*Given text:*
# # # #

Re: [og7] Update nvptx_fork/join barrier placement

Cesar Philippidis Mon, 19 Mar 2018 07:56:22 -0700

On 03/19/2018 07:04 AM, Tom de Vries wrote:
> On 03/09/2018 05:55 PM, Cesar Philippidis wrote:
>> On 03/09/2018 08:21 AM, Tom de Vries wrote:
>>> On 03/09/2018 12:31 AM, Cesar Philippidis wrote:
>>>> Nvidia Volta GPUs now support warp-level synchronization.
>>>
>>> Well, let's try to make that statement a bit more precise.
>>>
>>> All Nvidia architectures have supported synchronization of threads in a
>>> warp on a very basic level: by means of convergence (and unfortunately,
>>> we've seen that this is very error-prone).
>>>
>>> What is new in ptx 6.0 combined with sm_70 is the ability to sync
>>> divergent threads without having to converge, f.i. by using new
>>> instructions bar.warp.sync and barrier.sync.
>>
>> Yes. The major difference sm_70 GPU architectures and earlier GPUs is
>> that sm_70 allows the user to explicitly synchronize divergent warps. At
>> least on Maxwell and Pascal, the PTX SASS compiler uses two instructions
>> to branch, SYNC and BRA. I think, SYNC guarantees that a warp is
>> convergent at the SYNC point, whereas BRA makes no such guarantees.
>>
> 
> If you want to understand the interplay of sync (or .s suffix), branch
> and ssy, please read
> https://people.engr.ncsu.edu/hzhou/ispass_15-poster.pdf .

# # # #

*Data lines:*
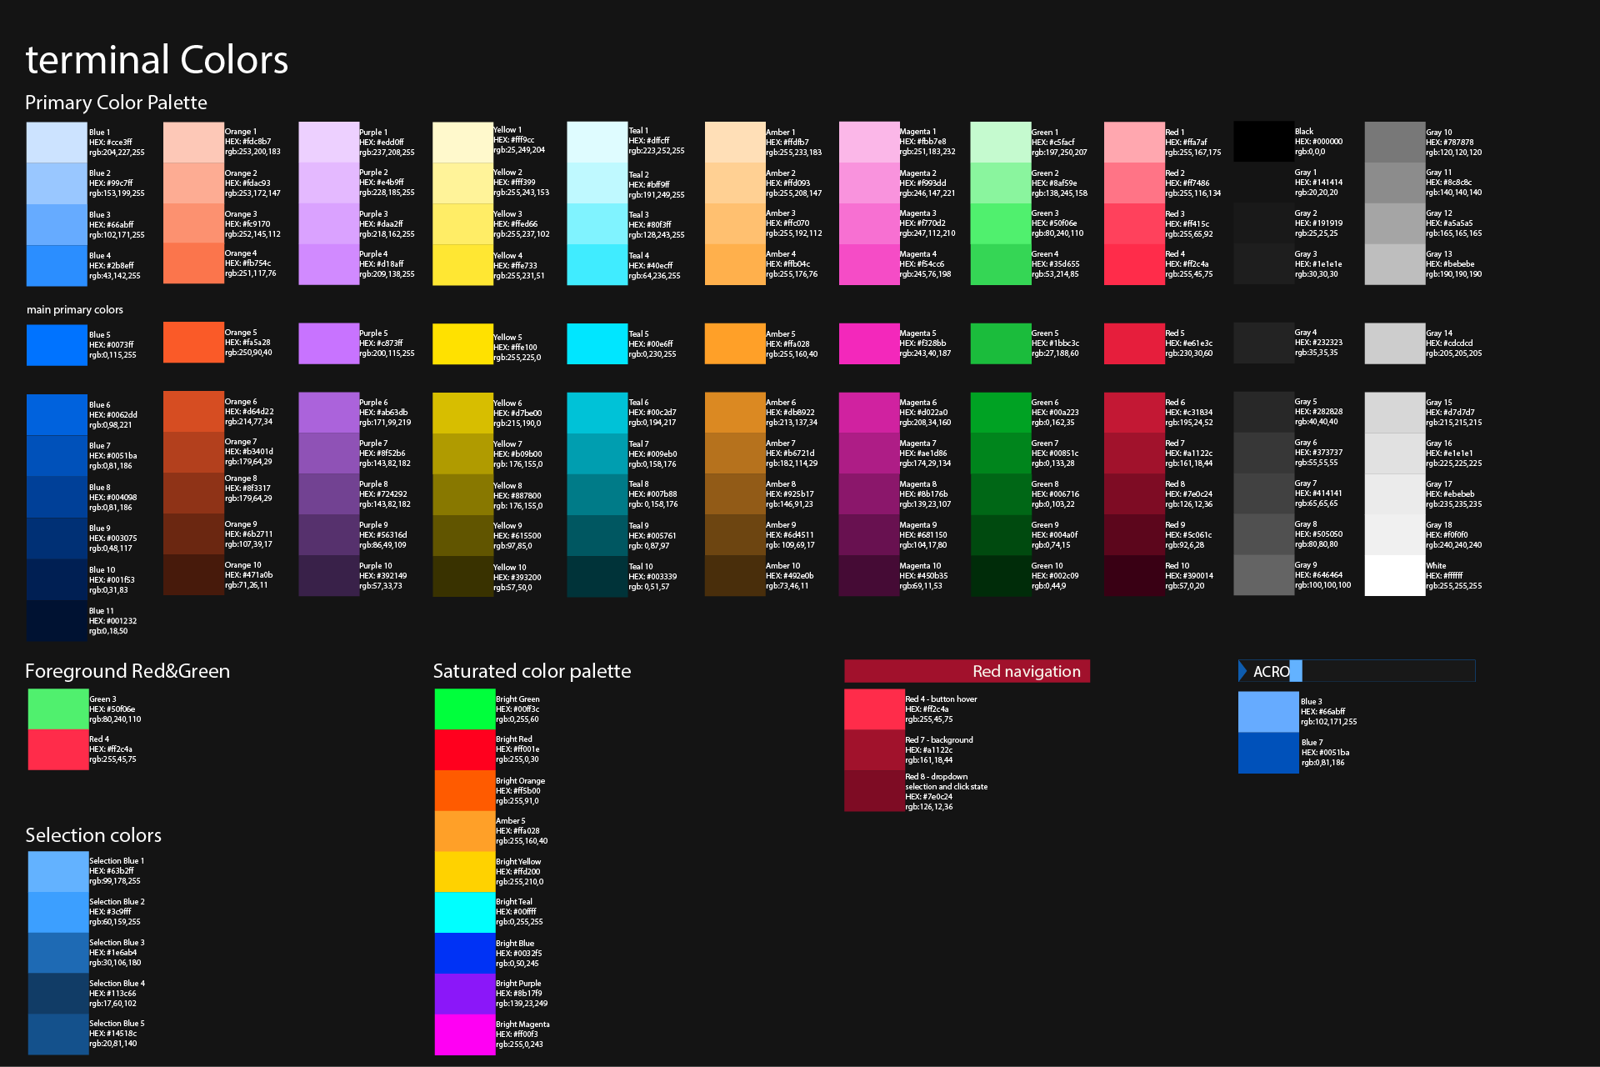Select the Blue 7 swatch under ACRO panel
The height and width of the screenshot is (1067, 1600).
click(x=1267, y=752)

# # # #

*Directive 1:* Reproduce the passage of the nvptx barrier thread starting with "On 03/19/2018 07:04" and going on through "support warp-level synchronization.".
*Directive 2:* Render this sentence from the nvptx barrier thread in Spanish: "I think, SYNC guarantees that a warp is convergent at the SYNC point, whereas BRA makes no such guarantees."

*Final result 1:*
On 03/19/2018 07:04 AM, Tom de Vries wrote:
> On 03/09/2018 05:55 PM, Cesar Philippidis wrote:
>> On 03/09/2018 08:21 AM, Tom de Vries wrote:
>>> On 03/09/2018 12:31 AM, Cesar Philippidis wrote:
>>>> Nvidia Volta GPUs now support warp-level synchronization.

*Final result 2:* Creo que SYNC garantiza que un warp es convergente en el punto SYNC, mientras que BRA no ofrece tales garantías.